Tree nuts and dried fruits vary widely in their quality as hosts for insect pests, but stored product pests can cause economic loss even in commodities that are generally poor hosts. Economic damage can be due to commodity consumed, but the very presence of insect body parts, frass, or webbing can cause expensive rejections and loss of market at the wholesale level due to either quality concerns or phytosanitary regulation. Most USDA quality standards for dried fruits and nuts do not allow for any live insects. Stored product pests of dried fruits and nuts can be characterized (with some qualifications) in two categories: orchard pests which infest principally in the orchard and do not reproduce in storage, but which nonetheless affect marketability of dried fruits and nuts; and pests which infest and reproduce in storage. In this chapter, the biology of selected pests of dried fruits and nuts in storage are presented. Descriptions of the species are presented in three groups.

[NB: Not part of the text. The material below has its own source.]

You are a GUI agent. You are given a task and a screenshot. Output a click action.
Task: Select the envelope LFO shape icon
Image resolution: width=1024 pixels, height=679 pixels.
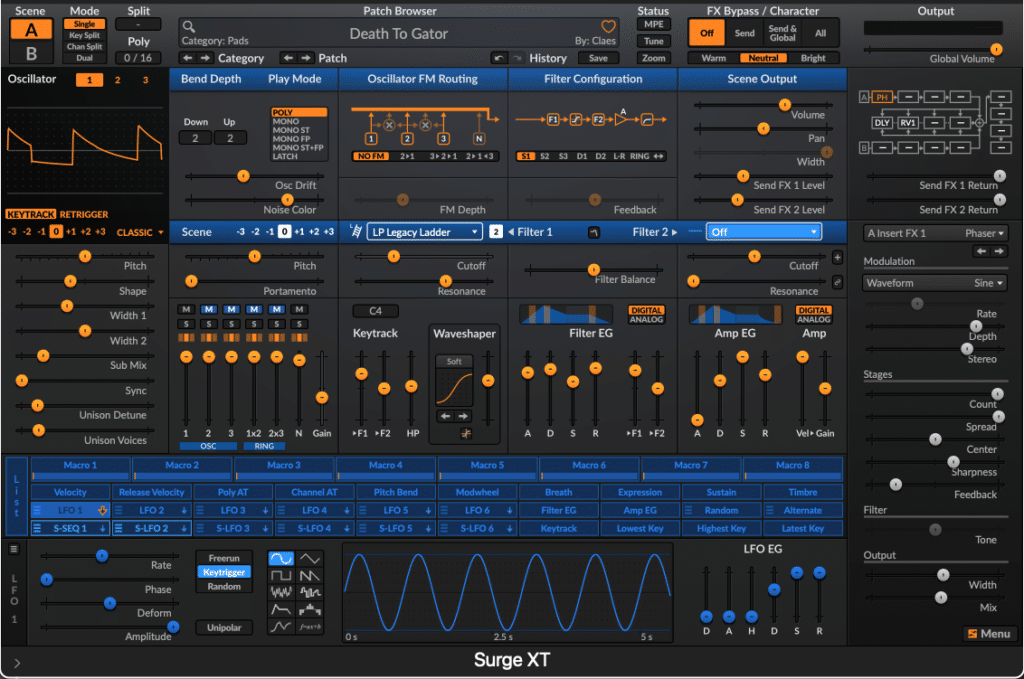point(280,610)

The first group includes three moths—the codling moth, navel orangeworm, and the carob moth—which are predominantly field pests infesting the marketable fruit or nut. The second group includes non-lepidopteran pests—the driedfruit beetle and vinegar flies—that infest predominantly in the field. Unlike the moth pests, the driedfruit beetle and the vinegar flies feed as adults. The third group includes the Indianmeal moth, almond moth, tobacco moth, and the raisin moth. These last four moths are predominantly storage pests; they also respond to the same principal pheromone component, and therefore they might be found in the same pheromone trap. Except for the codling moth, each of the moths in this chapter is of the subfamily Phycitinae.